Dopo Gomorra scrivere a Napoli e su Napoli è divenuto difficile, perché gli editori chiedono insistentemente storie di camorra con la speranza di ripetere il best seller, mentre gli scrittori cercano di seguire il filo dell’ispirazione. 
Ruggero Cappuccio nel suo Fuoco su Napoli trova la formula giusta, adoperando la forma del romanzo fantastico, intriso di una prosa  forbita ed elegante, per restituirci una spietata indagine socio antropologica sulla sfortunata città e sui suoi maldestri abitanti.
Immagina che Diego, il protagonista della storia, un camorrista pseudo perbene,  sia riuscito a sapere una notizia sconvolgente: tra cinque mesi i Campi Flegrei erutteranno cenere e lapilli, distruggendo gran parte di Napoli e dintorni. 

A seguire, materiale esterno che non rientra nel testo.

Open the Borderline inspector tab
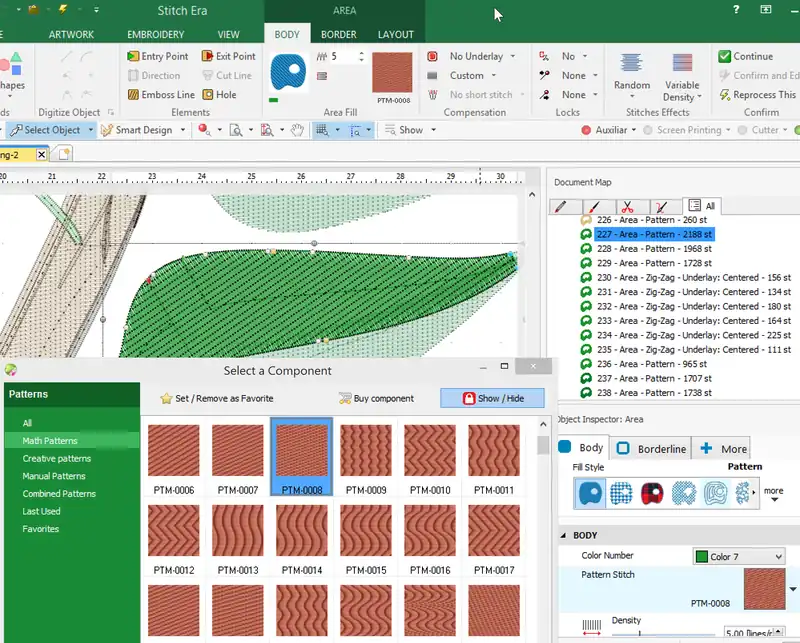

Minacciando gli scienziati riesce a fare in modo che nulla trapeli del nefasto evento e si scatena, attraverso gli agenti immobiliari ad una gigantesca speculazione, vendendo le sue case ed i suoi negozi situati in zone che verranno distrutte ed acquistandone altrettanti in quartieri che non saranno interessati dalla calamità naturale. 
Il risultato sarà uno spropositato arricchimento personale, ma anche la realizzazione di un sogno, l’avverarsi di una palingenesi: ricostruire la città a misura d’uomo, restituendole vivibilità e dignità, dopo secoli di devastazioni e di scempi edilizi.
Con il pretesto dello fantasia, l’autore indaga su Napoli ed i napoletani, presentando un quadro sconfortante di anarchia e di sfacelo morale, che ha colpito principalmente la borghesia, responsabile di essere venuta a patti con la plebe, ma soprattutto con la criminalità più o meno organizzata.
Dio non abita più qui è la conclusione sconsolata del lettore, ma ci penseranno le fiamme ardenti del vulcano a rimediare, creando le condizioni per la rinascita di un’antica civiltà.